Systems biology and proteomics

David J. States Research Group

Sarofim Research Building

Top Down Bottome Up Analysis

Mass spectrometry has emerged as a powerful new technology for the analysis of complex protein mixtures. Key recent advances include the development of electrospray ionization and high resolution nano scale chromatography; ion trap mass spectrometers; Orbitrap and Fourier Transform mass analyzers capable of extremely high resolution and non-destructive detection of large ions; and improvements in computing power, statistics and algorithms for the analysis of MS data. As powerful as modern mass spectrometry is, we still face many challenges. Mass spectrometers are limited in dynamic range, and the presence of one ion may suppress the detection of other ions ("ion suppression"). MS analysis of intact proteins is extremely difficult, and most work is done on peptide digests, but it is often difficulties in decide which peptides came from which proteins. Further, many high quality mass spectra can not be identified using current techniques.

Bottom up or shotgun proteomics is a powerful approach for protein identification in which a protein mixture is digested to peptides, typically using trypsin. The peptide mixture is fractionated in one- or two-dimensions, or in a clever approach, two-dimensions on a single column (MuDPIT). The peptide containing fractions are introduced directly into the mass spectrometer using electrospray ionization, and a first dimension or parent ion spectrum is acquired, usually using an ion trap. The ion trap allows the analysis to be repeated selecting parent ions of interest for further analysis by fragmenting them and analyzing the mass spectra of the fragment ions (tandem MS or MS/MS). Spectra are assigned peptide identifications by matching their tandem mass spectra with a target protein sequence database.

There are several difficulties to overcome in applying this approach to analyze to complex mixtures of proteins such as the cellular proteome. Many spectra (half or more in many experiments) can not be confidently assigned a peptide identification. Spectra derived from peptides not present in the database used as the target for the search will be missed. There may not be time to acquire spectra from all of the parent ions of interest. Even when peptides are confidently identified, the presence of alternative splicing and duplicated genes (paralogs) may make it difficult to know from what protein a peptide was derived. Finally, even with deep sampling, it is very difficult to acheive complete coverage of a protein so that the complete covalent structure can be determined.

Top down Proteomics is an alternative strategy in which analysis begins at the level of the intact protein. While it is possible to ionize intact proteins and to fragment them in the mass spectrometer, this remains extremely challenging technically and has not proven to be a robust strategy for the analysis of complex biological protein mixtures. Instead, we apply a chromatographic or electrophoretic fractionation of the intacts proteins. There are many technologies available for the analysis of intact proteins. Ion exchange chromatography and isoelectric focusing electrophoresis separate proteins by charge. Reverse phase chromatography separates proteins by hydrophobicity. SDS electrophoresis or gel filtration separate proteins by molecular weight. The techniques can be applied serially offering a rich selection of multi-dimensional fractionation techniques.

An advantage of multi-dimensional strategies is that the resolution of different dimensions is effectively multiplied. While it is increasingly difficult to increase the resolution of a single fractionation step, by combining two and three dimensions of protein fractionation, enormous resolving powers can be acheived.

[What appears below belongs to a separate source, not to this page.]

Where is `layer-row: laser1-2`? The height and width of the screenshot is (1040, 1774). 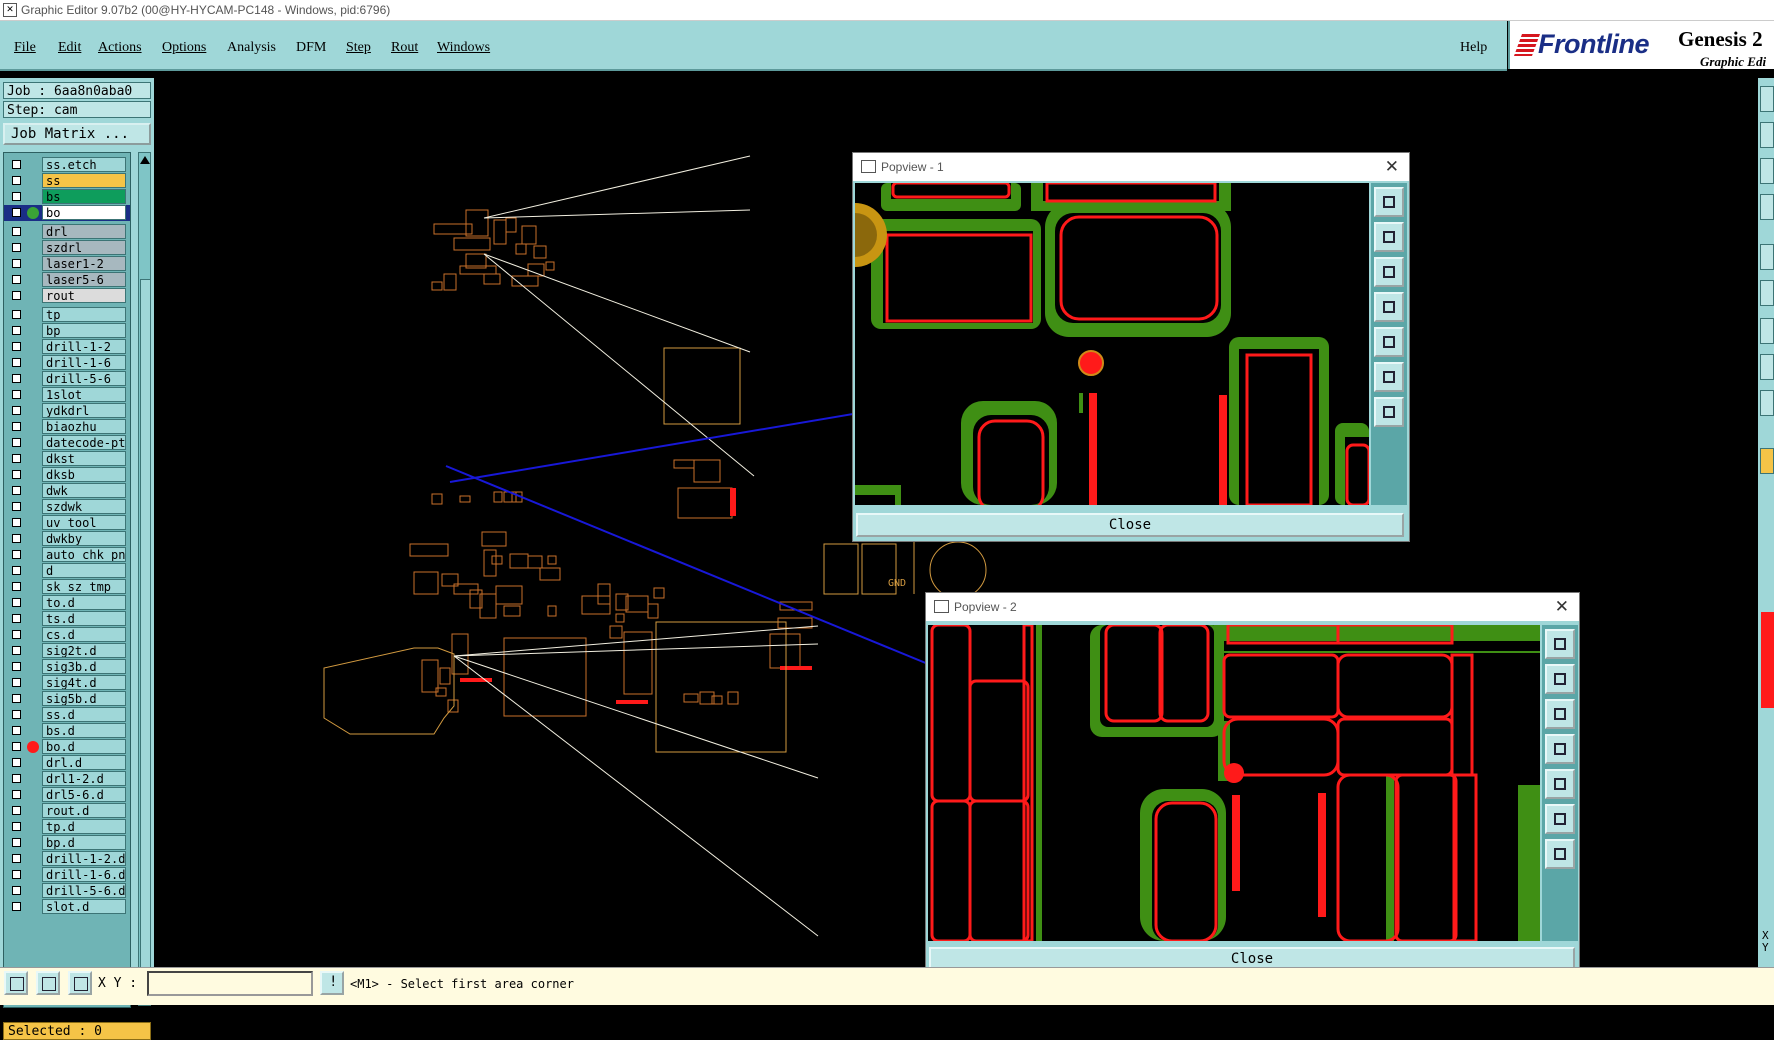 layer-row: laser1-2 is located at coordinates (67, 264).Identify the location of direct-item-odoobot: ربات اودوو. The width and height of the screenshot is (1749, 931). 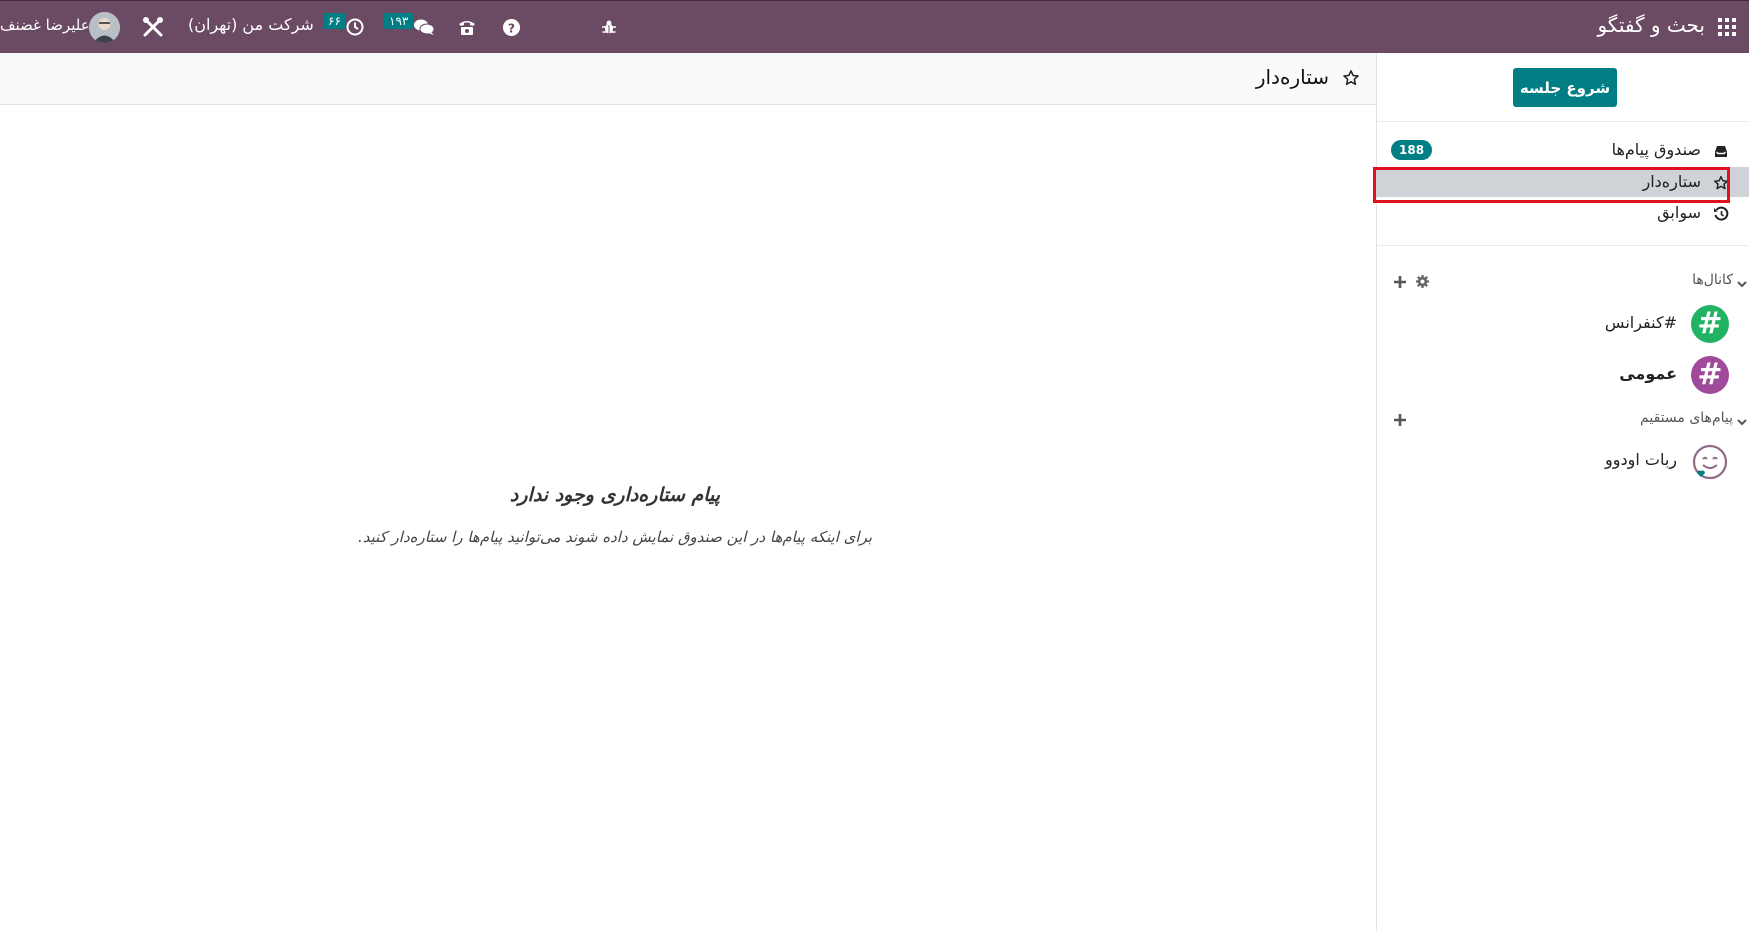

Integrated Top Down Bottom Up Proteomics couples the Bottom Up approach for protein identification with Top Down approaches to resolve protein mixtures. Top Down analysis fractionates a single starting sample into hundreds of fractions, each of which needs to be subject to Bottom Up anlysis. Robotics and laboratory automation are used to make this process feasible and reproducible. We use a combination of 2-dimensional fractionation approach based on charge and hydrophobicity to resolve complex cellular protein mixtures followed by tryptic digest and MS/MS analysis. The resulting data sets are very large (hundreds of gigabytes) and analyzing these data sets presents a substantial high performance computing challenge.

Integrated Computational and Experimental Strategies

To gain maximal insight from complex data sets produced by integrated top down bottom up proteomics analysis, we need to develop database systems to manage these large data sets, improved statistics to improve the power of protein identification and quantification, improved algorithms to make the computations feasible, and integrated knowledge repositories to assemble and interpret the results.